GenomicsDB is a datastore format developed by our collaborators at Intel to store variant call data (where "datastore" = something that we mere mortals can think of as a database, even though IT professionals insist that it's a completely different thing). The long-term vision is that ultimately we will use this datastore format as an alternative to VCF files for storing and working with variant data. For now though, we are only actively using it as a GVCF consolidation tool in the germline joint-calling workflow.
Note that at the moment GenomicsDB only supports diploid data; our Intel collaborators are working on implementing support for non-diploid data, but in the meantime if you need to work with non-diploid data you'll need to use CombineGVCFs instead.
There are currently three supported operations you can do with a GenomicsDB datastore: create a new GenomicsDB datastore from one or more GVCFs, joint-call it, and extract sample data from it.
Contents
- Create a new GenomicsDB datastore from one or more GVCFs
- Joint-call samples in a GenomicsDB datastore
- Extract data from a GenomicsDB datastore
1. Create a new GenomicsDB datastore from one or more GVCFs
The goal of this operation is to consolidate a set of GVCFs into a single datastore that GenotypeGVCFs
can run on (because GenotypeGVCFs
can only take a single input). To do this via GenomicsDB, we use the GenomicsDBImport
tool. This tool takes in one or more single-sample GVCFs (multi-sample GVCFs are not supported); it imports data over a single interval, and outputs a directory containing a GenomicsDB datastore with combined multi-sample data. GenotypeGVCFs
can then read from the created GenomicsDB directly and output a VCF.
Here's what a typical command looks like:
gatk-launch GenomicsDBImport \
-V data/gvcfs/mother.g.vcf \
-V data/gvcfs/father.g.vcf \
-V data/gvcfs/son.g.vcf \
--genomicsDBWorkspace my_database \
--intervals 20
This command generates a directory called my_database
containing the combined GVCF data.
Note that the GVCFs can also be passed in as a list or map instead of being enumerated in the command. However the --intervals
argument value must be a single interval, not a list, because this functionality was designed from the start to be used from within a script that scatters execution over multiple intervals. We'd like to enable running on one more intervals in one go, but we might not get to that for awhile, so for now you need to run on each interval separately.

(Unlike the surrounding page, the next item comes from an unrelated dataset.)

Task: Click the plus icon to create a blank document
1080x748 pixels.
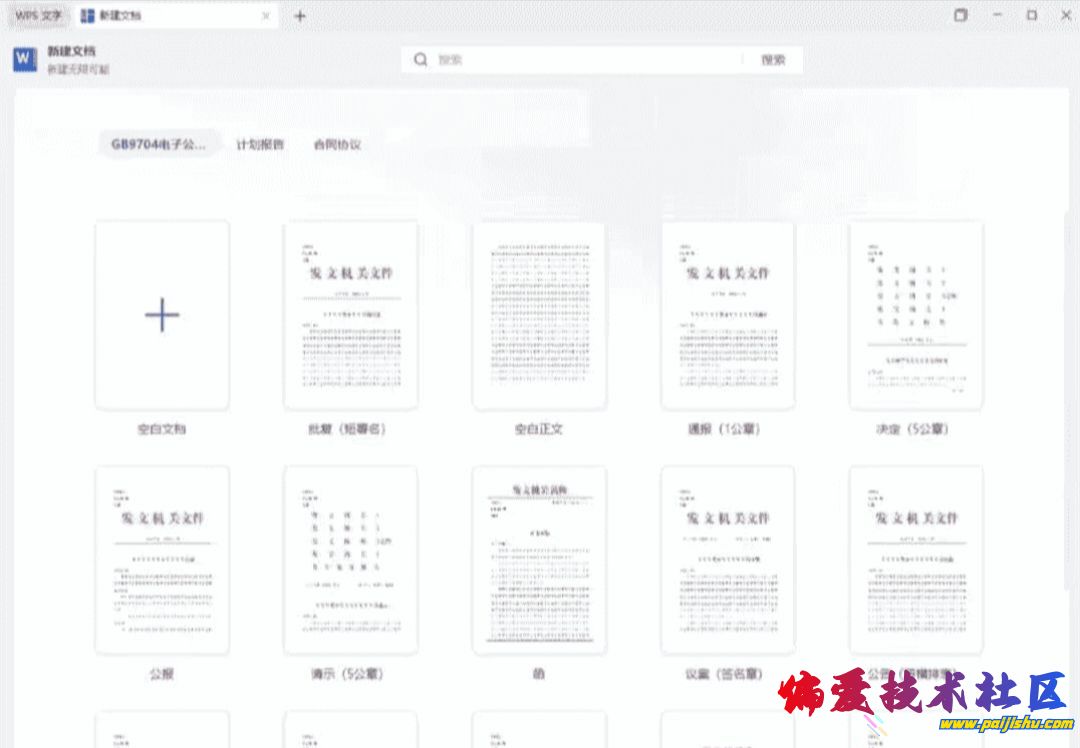Action: click(162, 316)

Note also that at the moment you can't add data to an existing database; you have to keep the original GVCFs around and reimport them all together when you get new samples. For very large numbers of samples, there are some batching options that help make this reasonably quick. Overall it's much more scalable than the old CombineGVCFs route anyway (sorry, non-diploids!).

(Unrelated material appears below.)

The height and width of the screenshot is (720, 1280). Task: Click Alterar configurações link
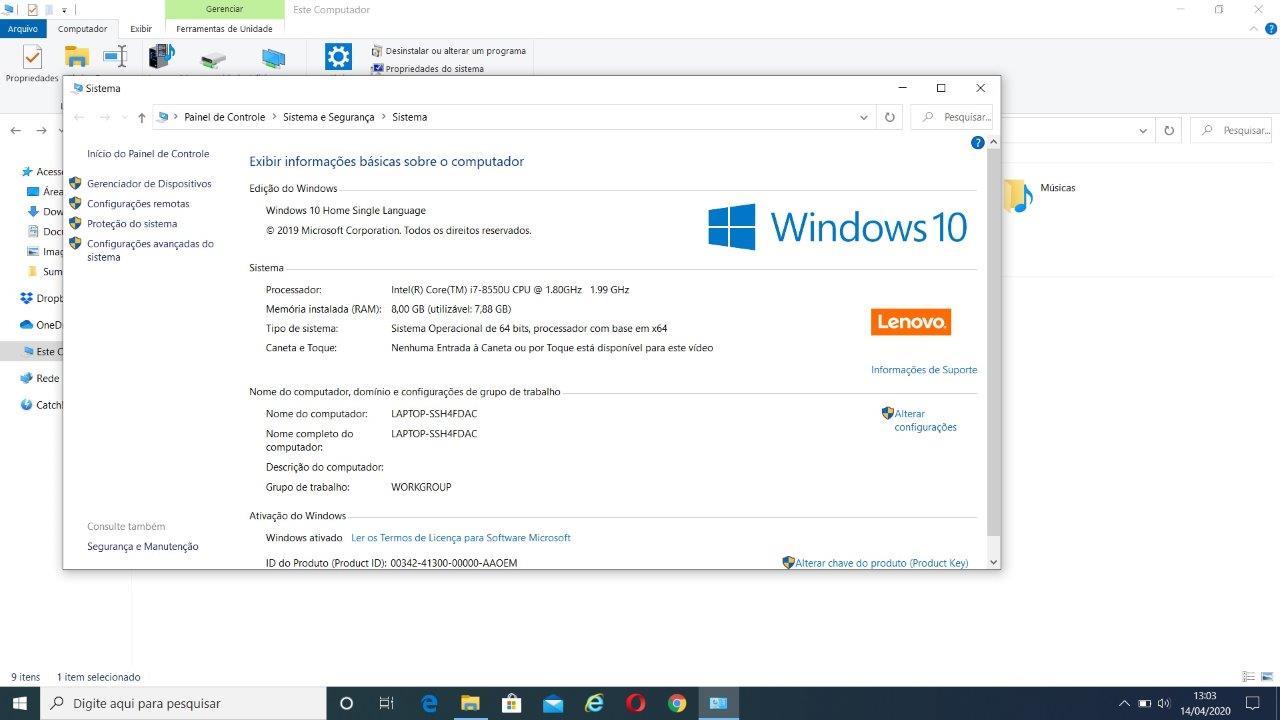(x=924, y=420)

2. Joint-call samples in a GenomicsDB datastore
Once you have a GenomicsDB datastore containing GVCF data from one or more sample, you can run GenotypeGVCFs on it to joint-call the samples it contains.

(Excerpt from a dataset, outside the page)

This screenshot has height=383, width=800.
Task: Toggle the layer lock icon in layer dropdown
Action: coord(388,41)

Here's an example command:
gatk-launch GenotypeGVCFs \
-R data/ref/ref.fasta \
-V gendb://my_database \
-G StandardAnnotation -newQual \
-O test_output.vcf
This will produce a multi-sample VCF with all the usual bells and whistles.
Note the gendb://
prefix to the database input directory path. That's the only difference compared to a regular GenotypeGVCFs command, but it's an important one -- if you forget the prefix you will get a big fat error.
3. Extract data from a GenomicsDB datastore
If you want to generate a flat multisample GVCF file from a GenomicsDB you created, you can do so with SelectVariants as follows:
gatk-launch SelectVariants \
-R data/ref/ref.fasta \
-V gendb://my_database \
-O combined.g.vcf
You can use any of the usual SelectVariants modifiers to extract e.g. only a subset of samples, a subset of genomic intervals, and so on. This can be useful for troubleshooting variant calls, when you feel the need to look at what the intermediate GVCF looked like, for example, since it's not possible to view the calls in the GenomicsDB itself in a human-readable way.